I've been reading a lot about fishing, though. After I tie a few flies, it's a way to wind down before I go to sleep and I've been trying to catch up on some classics.
Roderick Haig-Brown's A River Never Sleeps occupied my time for the last week or so. I was expecting the worst; not only is Haig-Brown British, but the book is a classic. Added together, it usually means boring, pretentious, and wordy. I was surprised, however.
The author's chapters were by the month of the year, which is most logical, and something I don't think I've ever seen in a fishing memoir. He shares stories from his childhood in England, his adult life in British Columbia, and shares a few hunting stories in between. His love of fish, fishing, and the rivers is evident throughout the work.

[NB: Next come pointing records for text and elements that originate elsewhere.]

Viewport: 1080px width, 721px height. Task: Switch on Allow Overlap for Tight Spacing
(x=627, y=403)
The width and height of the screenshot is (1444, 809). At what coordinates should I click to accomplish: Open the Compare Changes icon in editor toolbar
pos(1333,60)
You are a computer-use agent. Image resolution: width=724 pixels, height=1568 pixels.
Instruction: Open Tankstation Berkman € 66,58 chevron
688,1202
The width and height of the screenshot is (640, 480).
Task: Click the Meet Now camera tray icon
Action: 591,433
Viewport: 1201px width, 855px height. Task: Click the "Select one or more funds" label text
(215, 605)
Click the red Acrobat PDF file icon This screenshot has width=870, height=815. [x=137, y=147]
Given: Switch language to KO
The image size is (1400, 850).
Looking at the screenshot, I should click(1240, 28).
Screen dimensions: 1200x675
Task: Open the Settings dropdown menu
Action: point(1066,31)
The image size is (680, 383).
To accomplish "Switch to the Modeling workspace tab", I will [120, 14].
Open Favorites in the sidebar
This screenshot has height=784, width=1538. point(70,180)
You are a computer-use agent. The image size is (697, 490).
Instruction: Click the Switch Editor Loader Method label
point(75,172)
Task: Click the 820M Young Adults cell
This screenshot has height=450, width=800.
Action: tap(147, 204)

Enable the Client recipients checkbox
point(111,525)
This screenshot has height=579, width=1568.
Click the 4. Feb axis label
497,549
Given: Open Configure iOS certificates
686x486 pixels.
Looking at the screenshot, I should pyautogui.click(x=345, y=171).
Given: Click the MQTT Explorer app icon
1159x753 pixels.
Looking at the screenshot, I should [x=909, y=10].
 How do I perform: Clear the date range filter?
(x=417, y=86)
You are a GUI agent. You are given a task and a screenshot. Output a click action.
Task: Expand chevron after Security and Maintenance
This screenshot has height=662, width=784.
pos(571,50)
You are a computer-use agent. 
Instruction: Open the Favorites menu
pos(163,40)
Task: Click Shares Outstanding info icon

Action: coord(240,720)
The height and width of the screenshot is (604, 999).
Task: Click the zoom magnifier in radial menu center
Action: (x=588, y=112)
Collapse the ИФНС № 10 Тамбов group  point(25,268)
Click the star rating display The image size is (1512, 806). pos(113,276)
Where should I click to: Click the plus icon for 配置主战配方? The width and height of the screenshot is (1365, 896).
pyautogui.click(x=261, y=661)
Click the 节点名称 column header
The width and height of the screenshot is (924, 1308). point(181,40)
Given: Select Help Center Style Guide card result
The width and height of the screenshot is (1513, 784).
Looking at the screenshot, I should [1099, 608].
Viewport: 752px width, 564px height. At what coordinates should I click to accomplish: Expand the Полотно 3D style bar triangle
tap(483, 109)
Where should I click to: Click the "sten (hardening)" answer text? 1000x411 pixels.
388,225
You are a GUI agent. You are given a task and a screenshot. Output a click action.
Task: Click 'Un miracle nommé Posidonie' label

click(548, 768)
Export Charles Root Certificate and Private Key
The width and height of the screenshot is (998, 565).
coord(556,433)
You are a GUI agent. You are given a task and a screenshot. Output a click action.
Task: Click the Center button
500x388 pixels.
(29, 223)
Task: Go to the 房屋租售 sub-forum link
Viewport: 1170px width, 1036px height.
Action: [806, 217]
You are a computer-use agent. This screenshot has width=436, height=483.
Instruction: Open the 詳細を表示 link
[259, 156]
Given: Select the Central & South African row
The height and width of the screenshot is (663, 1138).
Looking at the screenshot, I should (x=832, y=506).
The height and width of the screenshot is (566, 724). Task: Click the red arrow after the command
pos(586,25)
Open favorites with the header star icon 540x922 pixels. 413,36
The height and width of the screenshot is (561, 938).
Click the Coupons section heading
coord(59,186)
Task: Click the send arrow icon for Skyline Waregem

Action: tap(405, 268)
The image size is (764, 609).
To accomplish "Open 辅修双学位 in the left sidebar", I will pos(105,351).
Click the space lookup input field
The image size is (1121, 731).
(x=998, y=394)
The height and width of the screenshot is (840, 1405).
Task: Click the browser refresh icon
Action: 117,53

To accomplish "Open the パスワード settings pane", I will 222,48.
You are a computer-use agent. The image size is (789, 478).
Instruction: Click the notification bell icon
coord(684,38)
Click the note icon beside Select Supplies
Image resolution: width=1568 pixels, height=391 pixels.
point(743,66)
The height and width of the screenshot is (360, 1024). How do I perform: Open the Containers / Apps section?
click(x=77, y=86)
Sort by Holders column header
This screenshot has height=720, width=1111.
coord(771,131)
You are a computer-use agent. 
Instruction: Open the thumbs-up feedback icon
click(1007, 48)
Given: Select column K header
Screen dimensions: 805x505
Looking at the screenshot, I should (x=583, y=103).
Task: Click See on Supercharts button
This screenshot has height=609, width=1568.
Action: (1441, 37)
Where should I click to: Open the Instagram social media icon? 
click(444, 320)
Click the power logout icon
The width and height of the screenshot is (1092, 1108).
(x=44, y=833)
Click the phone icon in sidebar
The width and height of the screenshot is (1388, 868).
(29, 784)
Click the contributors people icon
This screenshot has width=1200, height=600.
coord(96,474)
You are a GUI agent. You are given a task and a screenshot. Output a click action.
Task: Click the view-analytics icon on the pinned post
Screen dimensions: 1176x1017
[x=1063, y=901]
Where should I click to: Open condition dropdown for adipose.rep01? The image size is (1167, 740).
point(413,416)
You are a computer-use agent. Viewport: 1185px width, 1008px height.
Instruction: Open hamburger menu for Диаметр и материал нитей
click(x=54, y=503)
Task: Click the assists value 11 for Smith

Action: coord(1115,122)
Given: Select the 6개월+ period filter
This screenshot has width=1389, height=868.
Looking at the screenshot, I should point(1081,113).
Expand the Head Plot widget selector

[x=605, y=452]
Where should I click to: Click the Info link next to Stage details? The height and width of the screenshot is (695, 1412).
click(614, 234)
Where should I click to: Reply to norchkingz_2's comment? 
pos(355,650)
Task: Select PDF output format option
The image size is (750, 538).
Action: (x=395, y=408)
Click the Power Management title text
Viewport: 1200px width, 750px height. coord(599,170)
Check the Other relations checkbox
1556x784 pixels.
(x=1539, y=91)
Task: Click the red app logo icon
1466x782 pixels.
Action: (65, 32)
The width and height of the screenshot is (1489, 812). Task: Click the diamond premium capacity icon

Something that I found particularly interesting was his fishing literature review at the end of the book. We all love a good fishing book and all know about The Compleat Angler and Dame Juliana, but it's nice to know that someone like Haig-Brown cared about fishing literature like I do.
Now I venture into one of the most important novels in fly-fishing history. I can't disclose the title because I'm too embarrassed that I have never read it. With time change, I'll be spending more time at the creek and more time on the Lost. No fishing haunts my dreams like Brown Drakes, though. They're coming.